### Task objective
Your reply is to be the lines below, exactly as written, with images omitted.

Pixel coordinate grounding data

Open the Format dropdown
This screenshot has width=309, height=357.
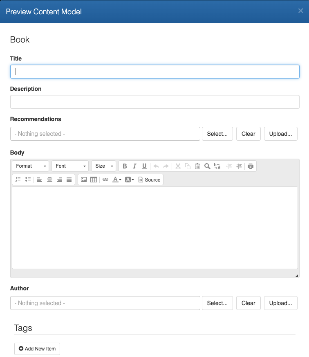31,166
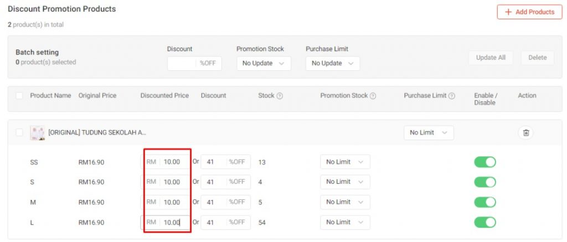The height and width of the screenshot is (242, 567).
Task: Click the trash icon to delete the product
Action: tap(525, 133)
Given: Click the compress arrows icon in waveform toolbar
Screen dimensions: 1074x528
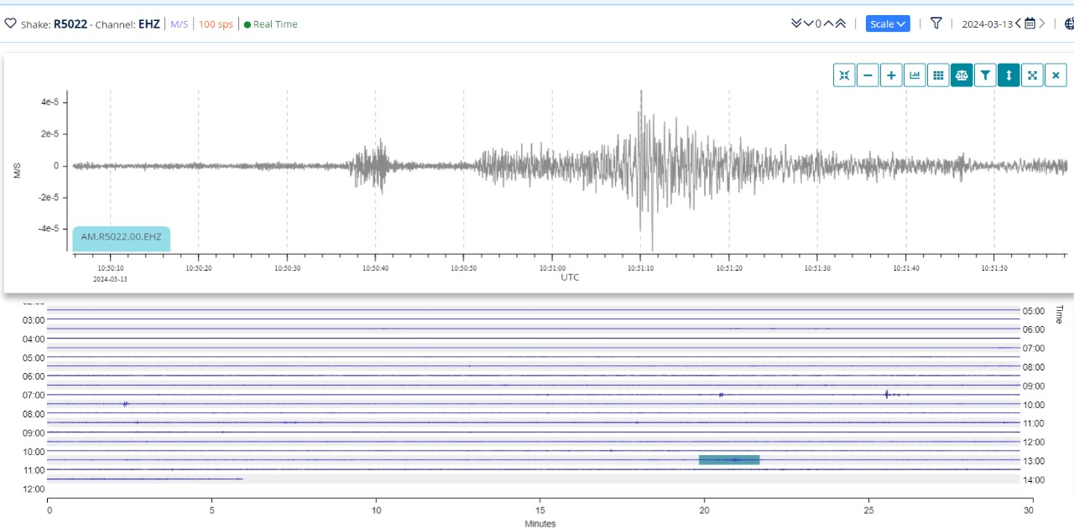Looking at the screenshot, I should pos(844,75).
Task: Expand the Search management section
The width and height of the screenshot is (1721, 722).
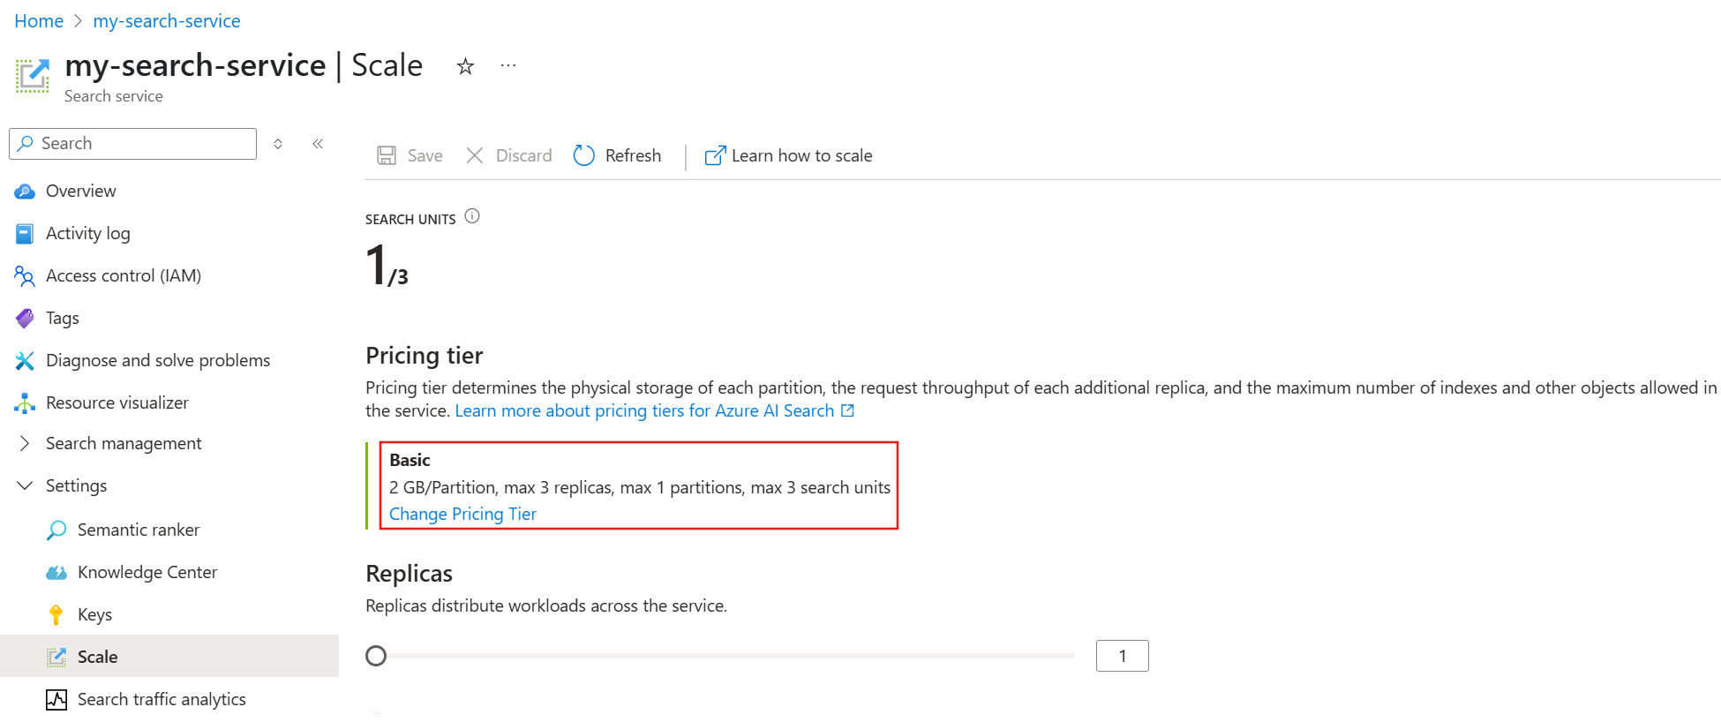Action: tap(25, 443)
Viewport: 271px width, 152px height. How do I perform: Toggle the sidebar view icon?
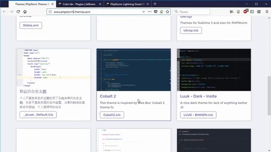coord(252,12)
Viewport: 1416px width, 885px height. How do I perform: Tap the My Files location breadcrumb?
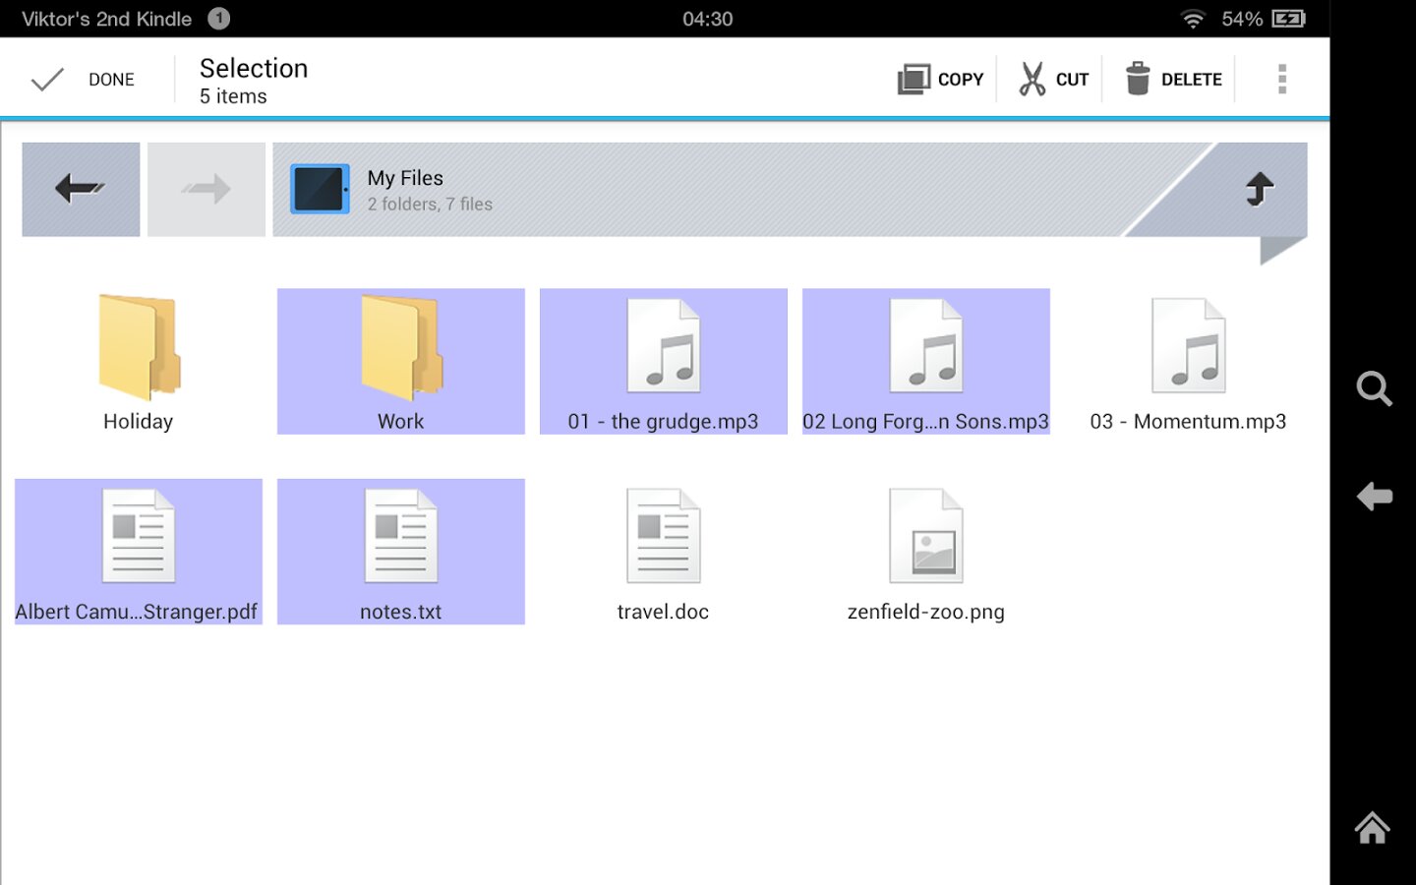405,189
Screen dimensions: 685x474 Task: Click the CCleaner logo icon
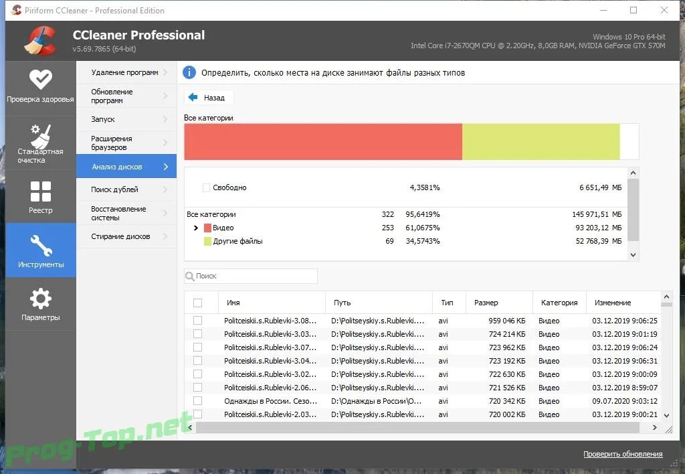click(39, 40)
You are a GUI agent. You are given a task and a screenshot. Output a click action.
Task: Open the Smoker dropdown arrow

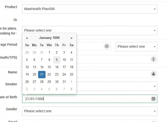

### Response to the exercise
Open the Format dropdown
This screenshot has width=309, height=357.
31,166
The height and width of the screenshot is (242, 567).
Task: Click the trash icon to delete the product
Action: tap(525, 133)
Given: Click the compress arrows icon in waveform toolbar
Screen dimensions: 1074x528
Looking at the screenshot, I should pos(844,75).
Task: Expand the Search management section
The width and height of the screenshot is (1721, 722).
Action: tap(25, 443)
Viewport: 271px width, 152px height. How do I perform: Toggle the sidebar view icon?
coord(252,12)
Viewport: 1416px width, 885px height. How do I perform: Tap the My Files location breadcrumb?
405,189
Screen dimensions: 685x474 Task: Click the CCleaner logo icon
click(39, 40)
You are a GUI agent. You are given a task and a screenshot. Output a click action.
Task: Open the Smoker dropdown arrow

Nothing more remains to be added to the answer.